Michael Gillespie has stumbled upon a new piece of ransomware, dubbed Princess Locker. It encrypts its victims` files and then asks for a huge ransom sum for the decryption key – 3 Bitcoins ($1,800). Like this is not bad enough, if the victim doesn’t pay in the specified timeframe, the ransom doubles to 6 Bitcoins.
At this point, the researchers have only seen a couple of locked by Princess files and a few ransom notes uploaded to ID-Ransomware. From what they have managed to discover we understand that when the ransomware infects a victim, it encrypts their data and appends a random extension at the end of it. The Princess Locker also creates a unique ID for each victim, which, together with the extension and the encryption, is later sent to the C&C server of the ransomware.
The ransom notes contain the newly created ID as well as a link to the TOR-based payments website, where the targeted user is supposed to log in and see more detailed information about the payment. The payment site itself is standard and doesn’t have any special features. Once a victim loads it they will see a page asking them do select a language to continue. This page is almost an exact copy of the Cerber’s language selection page.
After they have selected a language the victims will be asked to log in, using the ID they have received in the ransom note.

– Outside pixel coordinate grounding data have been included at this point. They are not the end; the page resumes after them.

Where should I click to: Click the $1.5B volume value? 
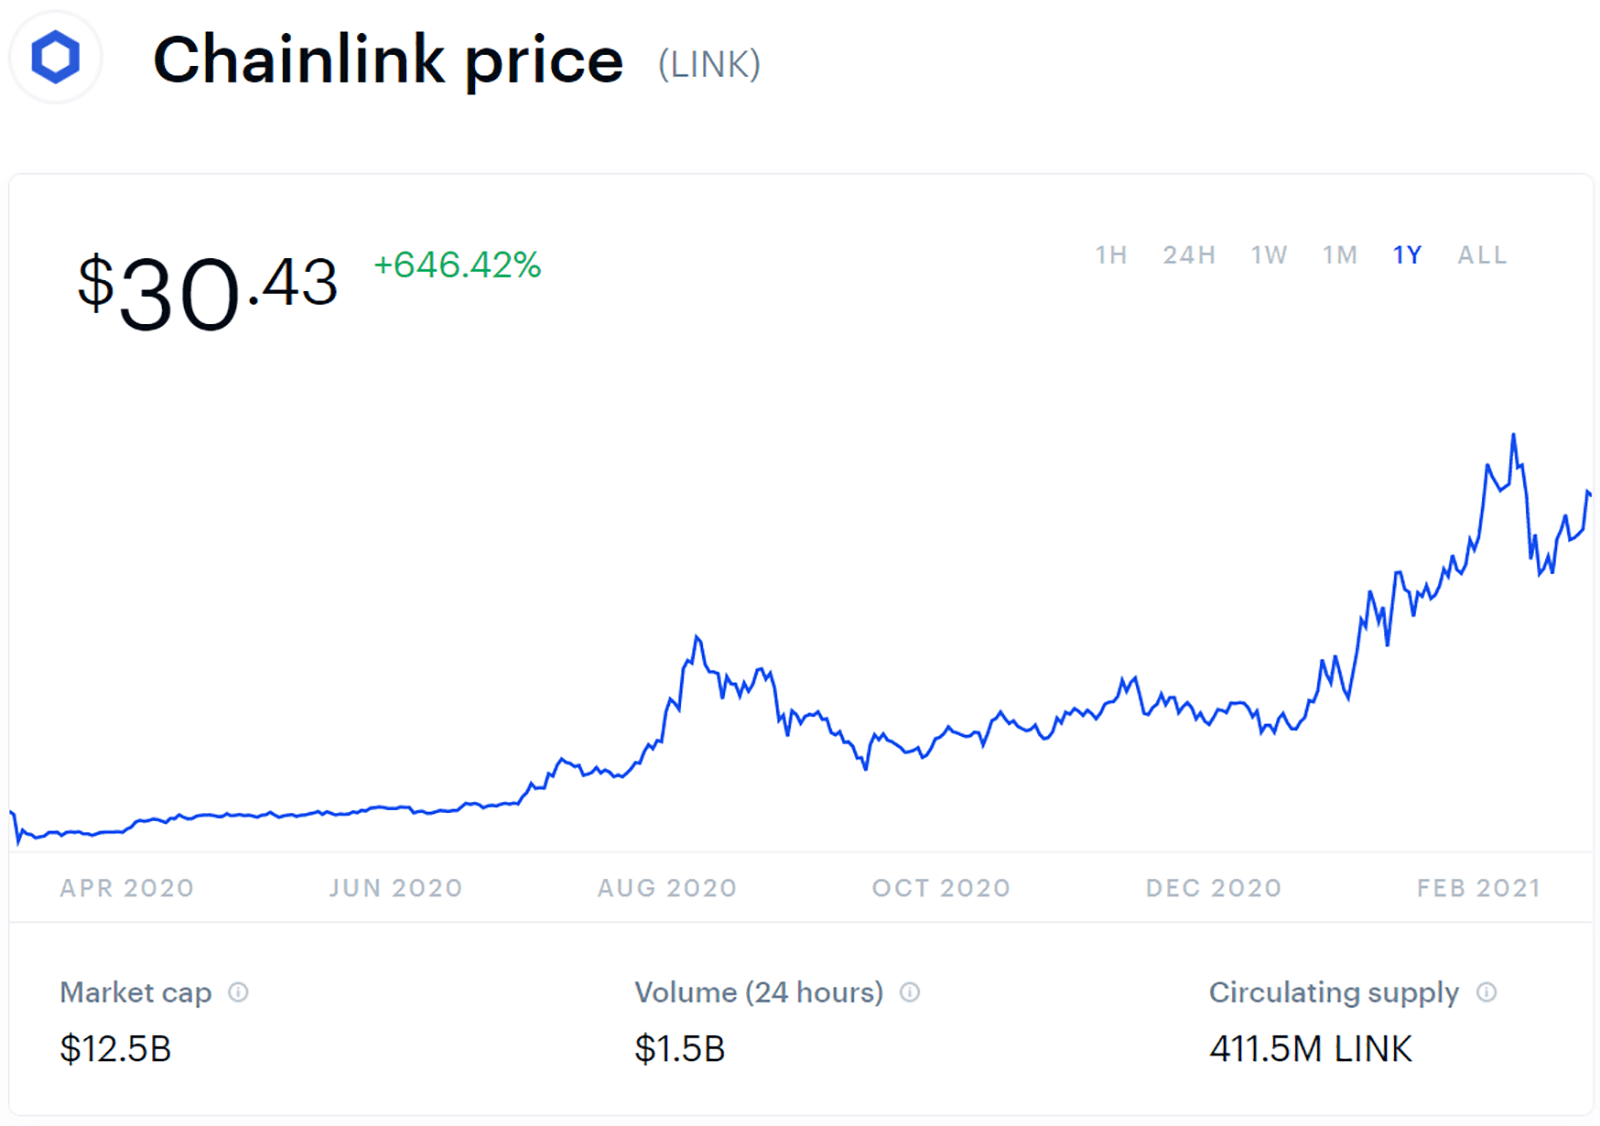[x=679, y=1049]
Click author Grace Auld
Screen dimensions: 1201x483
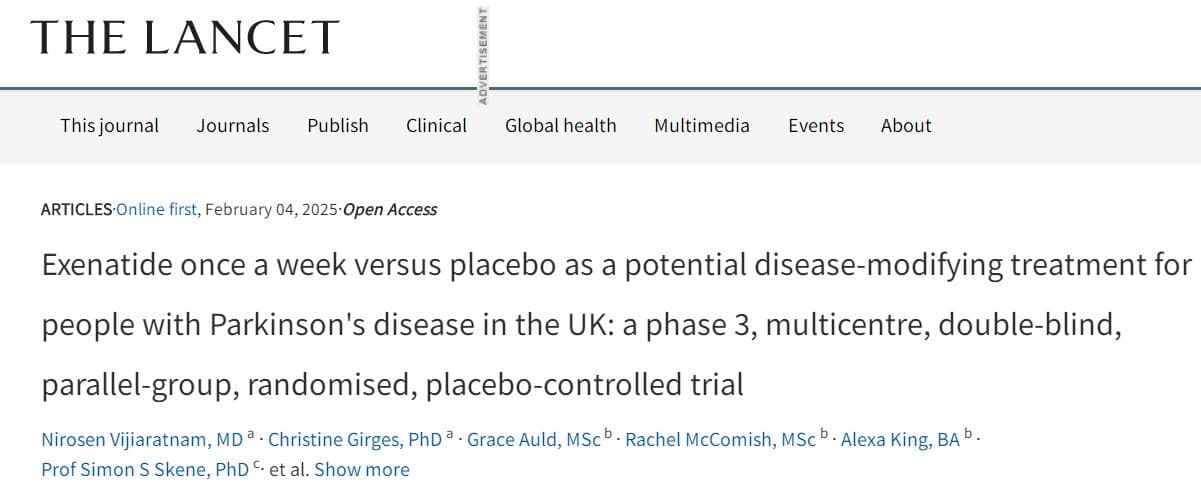534,439
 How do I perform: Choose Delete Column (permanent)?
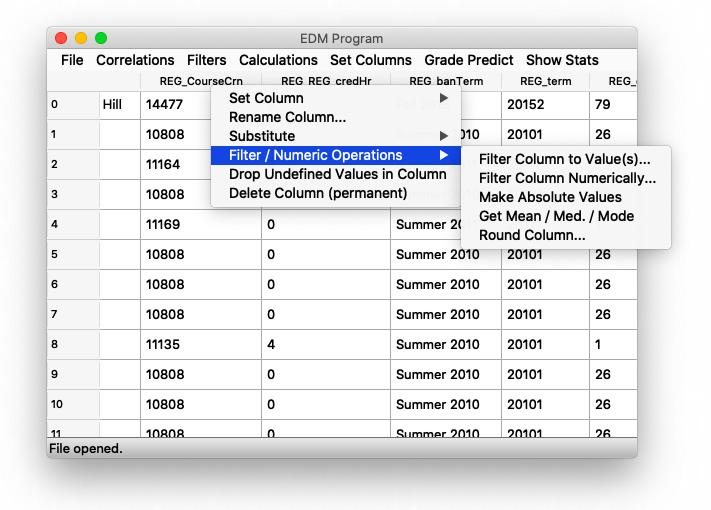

Once logged in they will see the actual payment site with all the information like the ransom sum, which is demanded, the bitcoin address and the answers to some frequently asked questions.
The Princess Locker developers also give the victim the opportunity to decrypt one of their files for free as a proof the decryptor is working properly. However, since no samples of this ransomware are available at the moment, the experts are not sure if this feature is actually working.
Furthermore, the experts noticed that one important feature is missing from the payment site after all. It is the support page, which the victims could use to get in touch with the Princess Locker authors. The researchers assume that if the developers start to widely distribute their threat, they will add a supports page for contacts as well.